Isabel Schnabel, a member of ECB’s Executive Board has indicated that the ECB is leaning toward the hawkish side, saying that recession or not, now is the time to fight inflation “forcefully” and head on.
The analysts from Pictet are now expecting a 0.75% hike next week, after a 0.5% increase in July. The Money markets and the pricing from Refinitiv, strongly indicate that the ECB’s base rate will reach 2.3% next year.
Their case is strengthened by the U.S. Federal Reserve, which has been even more aggressive in its response, raising rates faster and more robustly than the ECB, which has consequently weakened the Euro against the dollar, creating yet another source of imported inflation for the ECB to contend with.
Yet ECB Chief Economist Philip Lane has another view, he argues that small incremental steps are the best solution. Smaller regular increases would allow the central bank to adjust and fine tune its policy if the expected slowdown turns into an outright recession.

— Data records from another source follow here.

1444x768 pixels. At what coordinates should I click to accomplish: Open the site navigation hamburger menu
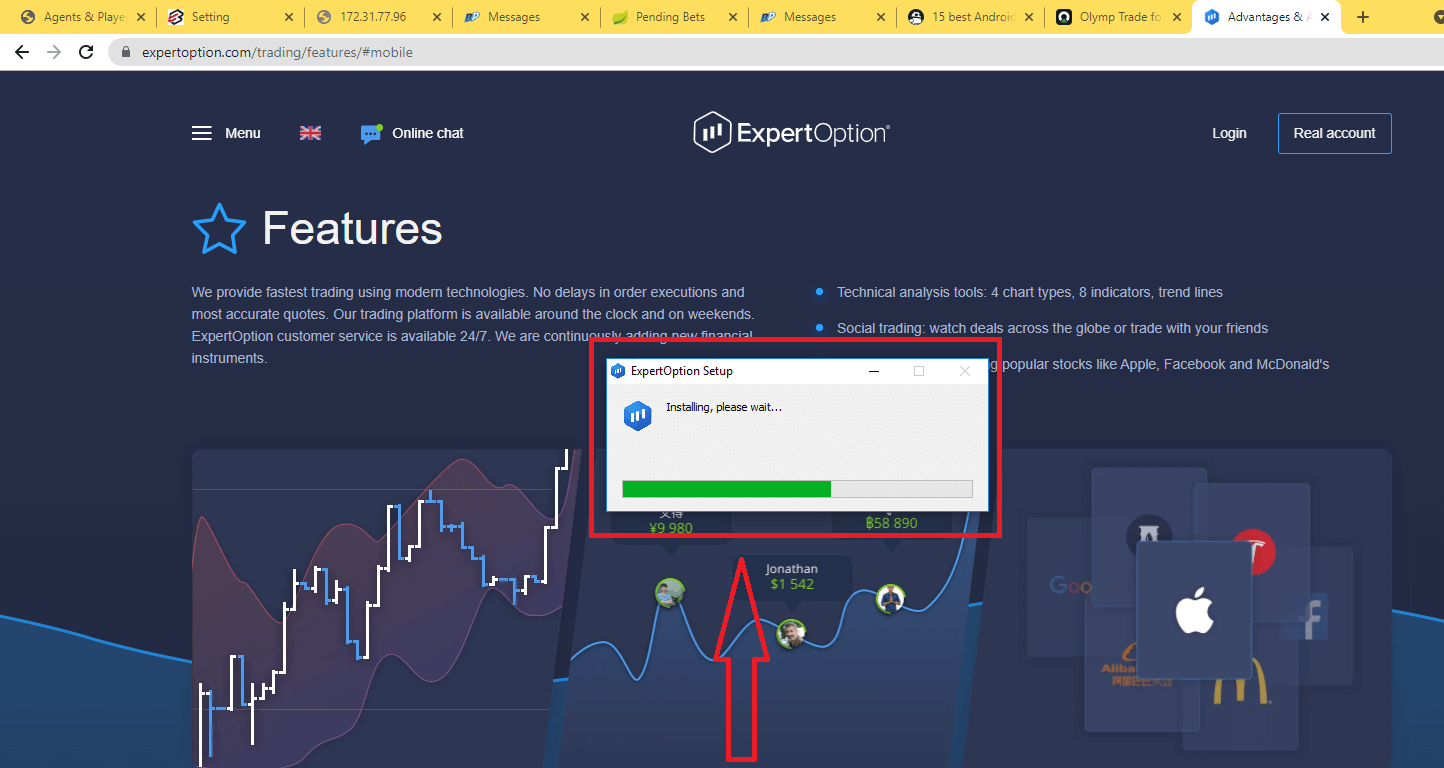point(200,132)
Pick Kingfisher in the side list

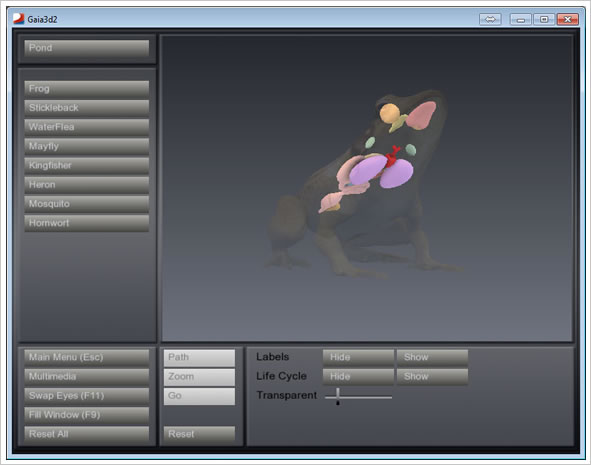click(87, 166)
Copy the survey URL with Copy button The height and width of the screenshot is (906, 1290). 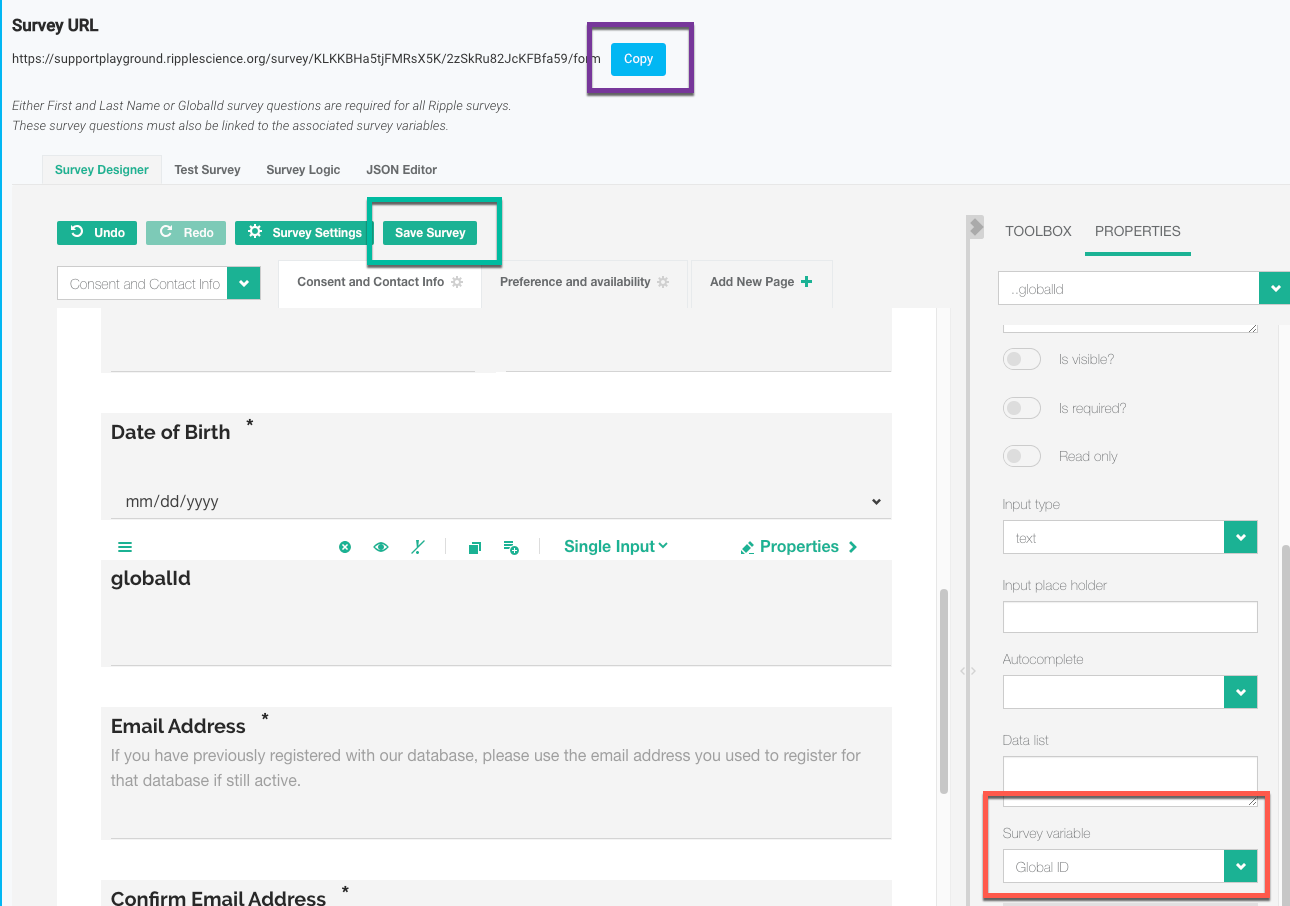638,59
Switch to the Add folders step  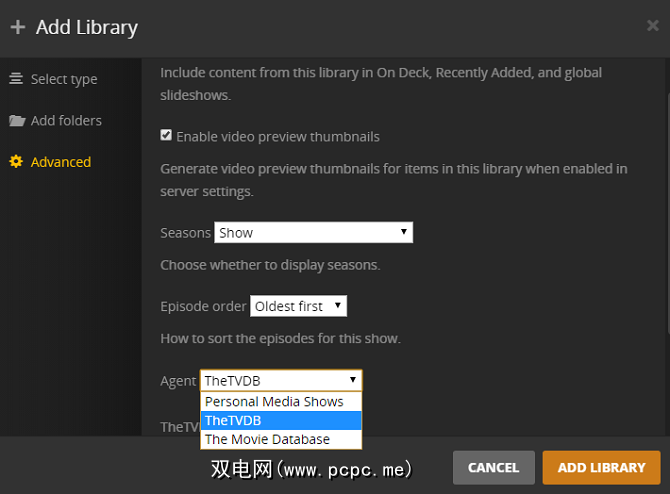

In this respect, regular, moderate hikes of 0.25% or 0.5% at each of the upcoming ECB meetings would smooth the consequences of clamping down on inflation as it reaches the end of the tightening cycle.
With the ECB likely to shrug off recession concerns, politicians will have to do more to fight a recession. But three years of crises, from the pandemic to the Ukraine war, have swollen government debt across the euro zone from 84% of GDP in 2019 to 96% in 2021 – and it is still rising. The costs of funding across the region are also continuing to rise, compounding an already bleak situation.
The major danger for Europe is that we could easily slip into a recession, in whatever shape it comes, without the usual fiscal cushion. For the ECB, overzealous hikes risk being followed by a messy retreat, as bold actions can have serious consequences.